§ **Passage shown**
══════
Molecular evolution is the result of DNA-level modifications, resulting from a variety of mutagenic mechanisms, followed by fixing of a small subset of those mutations at the population level. In other words there are two steps:
I am interested in the second step, mutation selection, because selection results from functional and/or structural restraints. If we can discover the fingerprint of selective pressures then it informs us about the role(s) a given residue may play. Moreover, if the structure of a protein is also known we can find putative functionally important residues by searching for evolutionary conservation that cannot be explained by the structure alone.
Most current protein phylogeny methods use empirical rate matrices that capture the combined effects of mutation generation and mutation selection. Therefore they cannot distinguish between those two processes. In addition, phylogeny methods almost always assume that all residues in a protein evolve in the same manner even though we know this is far from the truth. To remedy this I have developed tools that model different aspects of amino acids (volume, charge, hydrophobicity, ...) directly, and can do so in a site-specific manner.
Improving protein rate matrices by separating mutation and selection processes
Despite their many shortcomings, empirical rate matrices are still the
best method to determine phylogenetic trees for protein sequences. These
matrices are made by estimating the relative mutation rates for any pair of
amino acids based on very large sequence alignments for many proteins and many
different organisms. This procedure averages out any variation in mutation
behaviour between different groups of organisms, different genes, and different
residues in the protein.
══════
§ **Exercise instructions**
A – Reproduce the part of the page on protein evolution that opens with the words containing "Molecular evolution is" and closes with "the structure alone.".
B – According to the page on protein evolution, building empirical rate matrices averages out variation in mutation behavior. List every source of that variation the page names.
The items after the page on protein evolution can be left aside.

§ **Records**
══════
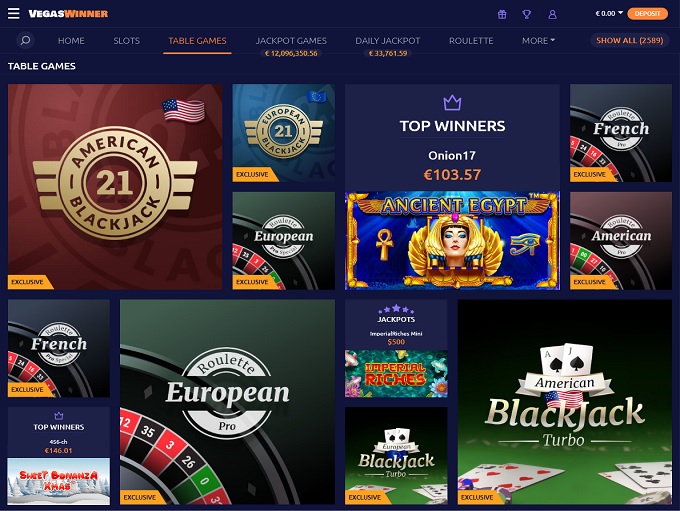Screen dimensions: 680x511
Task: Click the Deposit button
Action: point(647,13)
══════
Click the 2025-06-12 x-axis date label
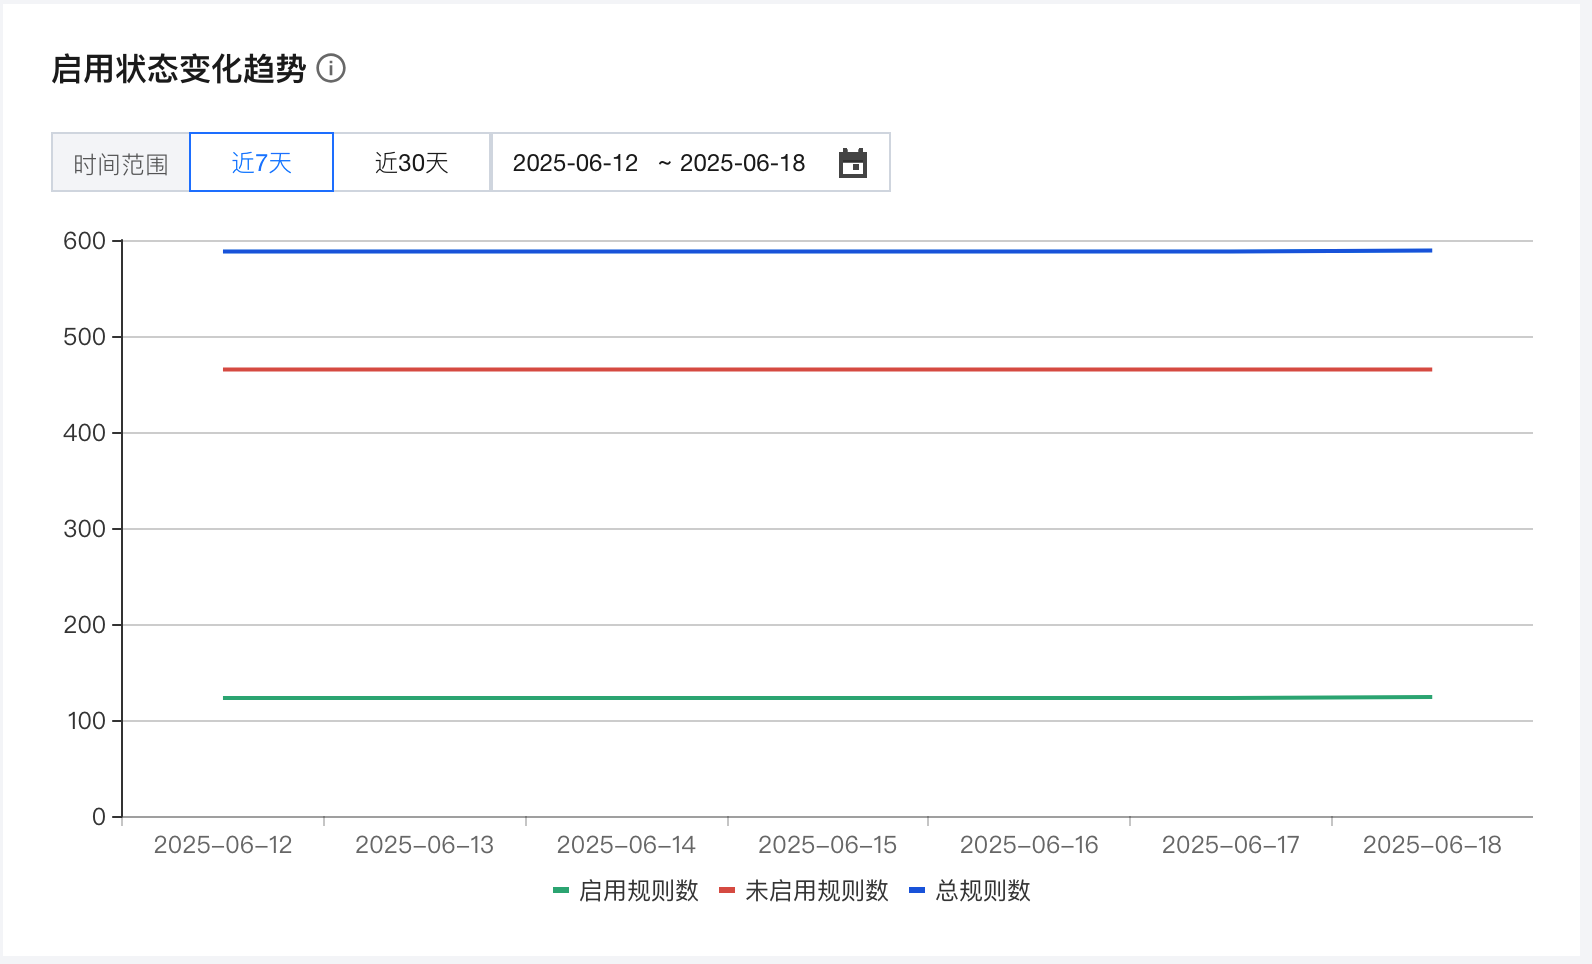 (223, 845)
══════
§ **Solutions by task**
A –
Molecular evolution is the result of DNA-level modifications, resulting from a variety of mutagenic mechanisms, followed by fixing of a small subset of those mutations at the population level. In other words there are two steps:
I am interested in the second step, mutation selection, because selection results from functional and/or structural restraints. If we can discover the fingerprint of selective pressures then it informs us about the role(s) a given residue may play. Moreover, if the structure of a protein is also known we can find putative functionally important residues by searching for evolutionary conservation that cannot be explained by the structure alone.

B –
- Different groups of organisms
- Different genes
- Different residues in the protein